„Tijd is rijp om mythe over suïcide te doorbreken”
Hij wil de mythe van de balanssuïcide, waarbij mensen weloverwogen en in alle rust een einde aan hun leven maken, graag doorbreken en voert in de Tweede Kamer een vurig pleidooi voor landelijk preventiebeleid. „Als je beseft dat de meeste mensen zichzelf uit pure wanhoop doden, kun je niet lijdelijk aan de kant blijven staan”, zegt Kamerlid Voordewind van de ChristenUnie.
Een dag na zijn installatie als lid van de Tweede Kamer, in november 2006, was Voordewind aanwezig bij de begrafenis van een vrouw uit zijn kennissenkring die suïcide had gepleegd. „Een zwangere vrouw, moeder van een kind. Ze was depressief en kon vanwege haar zwangerschap geen medicijnen innemen.”De tragedie bepaalde Voordewind eens te meer bij de noodzaak van goede voorlichting. Eind vorig jaar bood hij minister Rouvoet voor Jeugd en Gezin en minister Klink van Volksgezondheid zijn notitie over suïcidepreventie aan, ”De hartenkreet gehoord”. Zijn motie om gerichte actie te ondernemen, kreeg Kamerbrede steun.
Dat laatste kan duiden op een verandering in politiek denken over suïcide, zegt Voordewind. „Lange tijd rustte er bij de meeste partijen een taboe op het onderwerp. Mensen waren toch vrij om te bepalen wat ze wilden? Meer en meer dringt het besef door dat suïcideplegers helemaal niet op een berekenende manier te werk gaan. Zij komen vaak in wanhoop tot hun daad.”

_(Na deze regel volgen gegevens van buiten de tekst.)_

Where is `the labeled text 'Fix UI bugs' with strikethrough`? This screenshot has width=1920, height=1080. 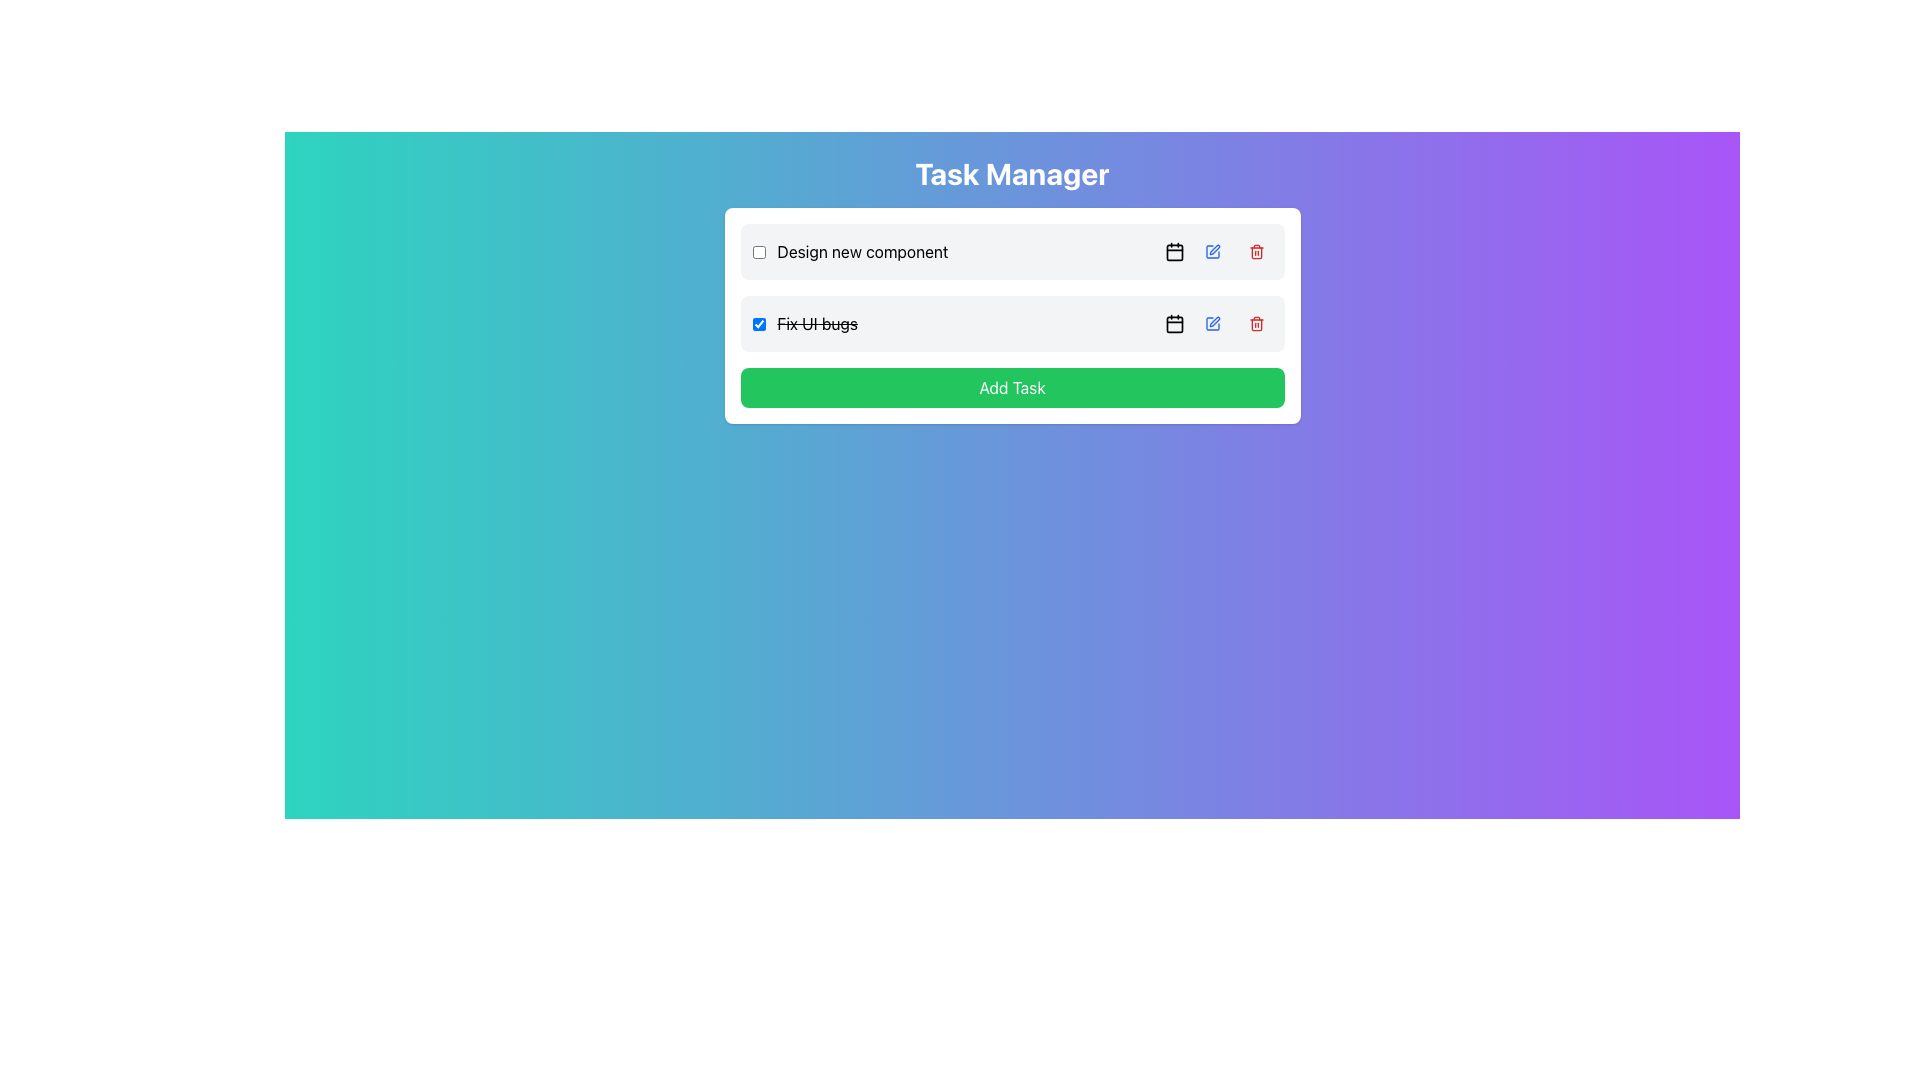
the labeled text 'Fix UI bugs' with strikethrough is located at coordinates (805, 323). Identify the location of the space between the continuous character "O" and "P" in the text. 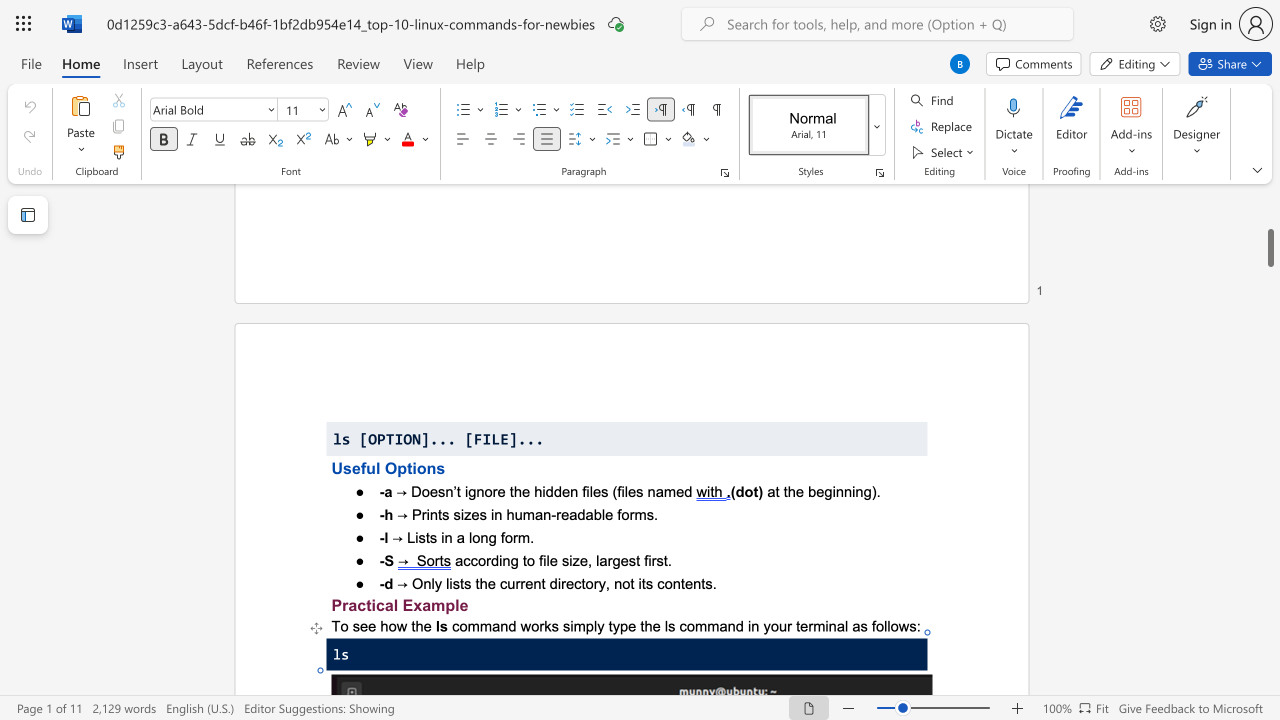
(376, 438).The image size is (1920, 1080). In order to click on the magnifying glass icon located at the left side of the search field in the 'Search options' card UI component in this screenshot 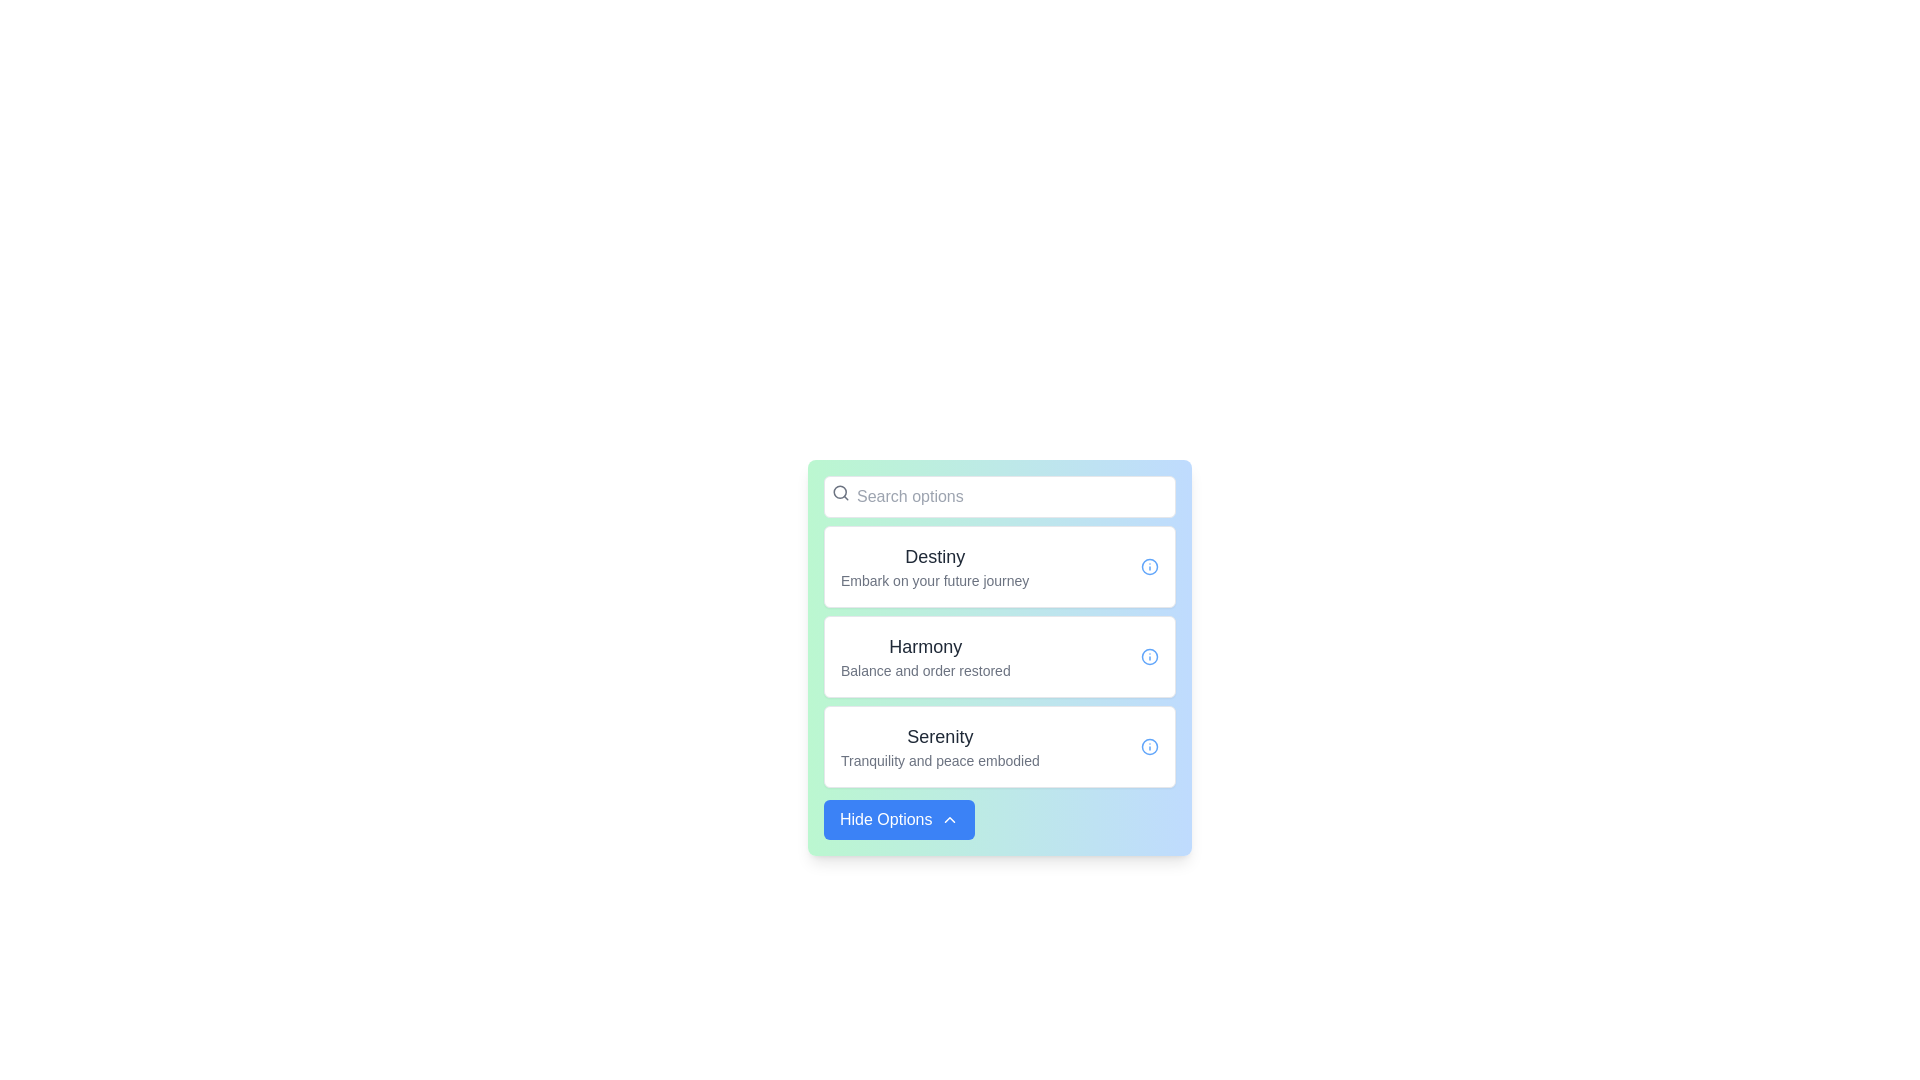, I will do `click(840, 492)`.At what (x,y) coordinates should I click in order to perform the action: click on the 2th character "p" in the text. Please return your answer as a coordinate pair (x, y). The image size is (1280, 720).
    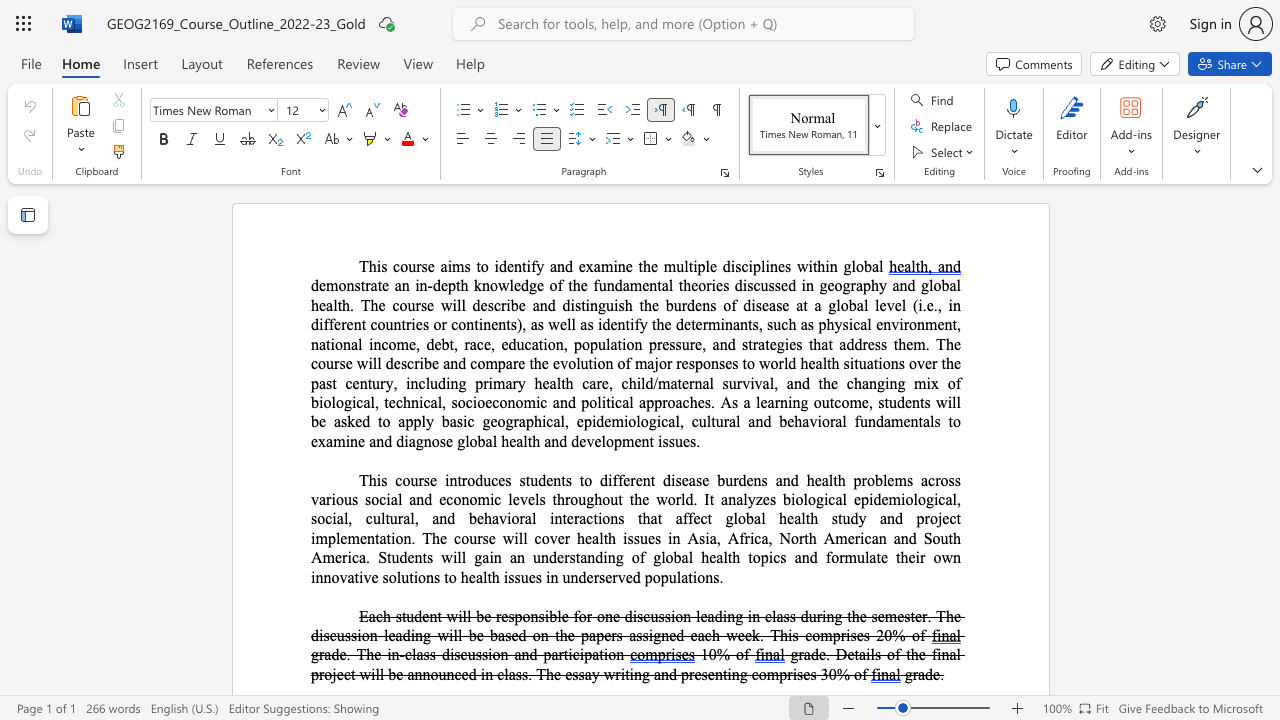
    Looking at the image, I should click on (658, 402).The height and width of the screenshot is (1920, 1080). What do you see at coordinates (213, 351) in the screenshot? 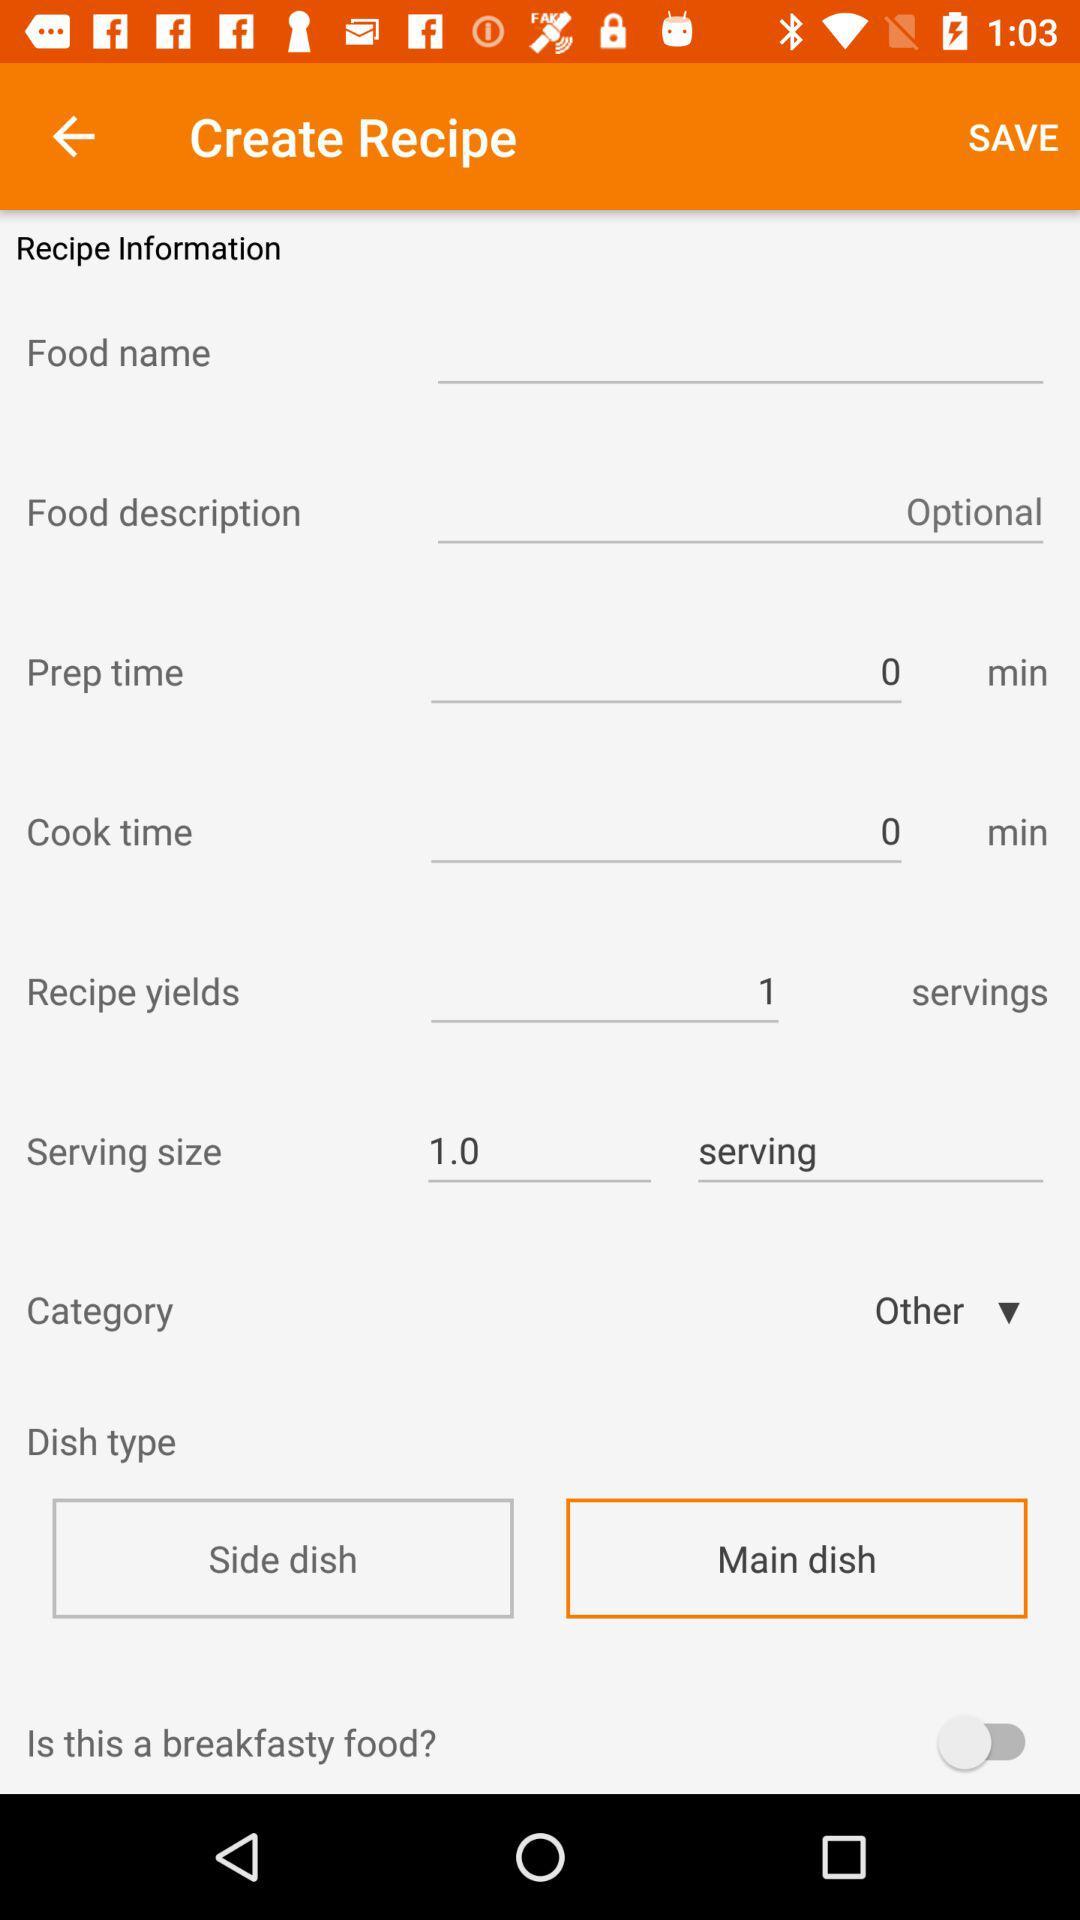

Volgens Voordewind is het de hoogste tijd om maatregelen te treffen. Concreet denkt hij aan voorlichtingscampagnes over de mogelijkheden van hulpverlening, het instellen van een hulptelefoon, het coördineren van beschermingsmaatregelen bij spoorwegen en hoge gebouwen, en het opzetten van een instituut dat kennis over suïcide verzamelt en knelpunten in het preventiebeleid signaleert. Ook de nieuwe centra voor jeugd en gezin wil hij een signaleringstaak geven.
Voordewind denkt dat een landelijke aanpak nog geen 4 miljoen euro per jaar kost. „Ik verwacht voor de zomer een reactie van de ministers. Komt die er niet, dan trek ik zelf weer aan de bel. Het dossier is de moeite meer dan waard: het gaat over het redden van mensenlevens.”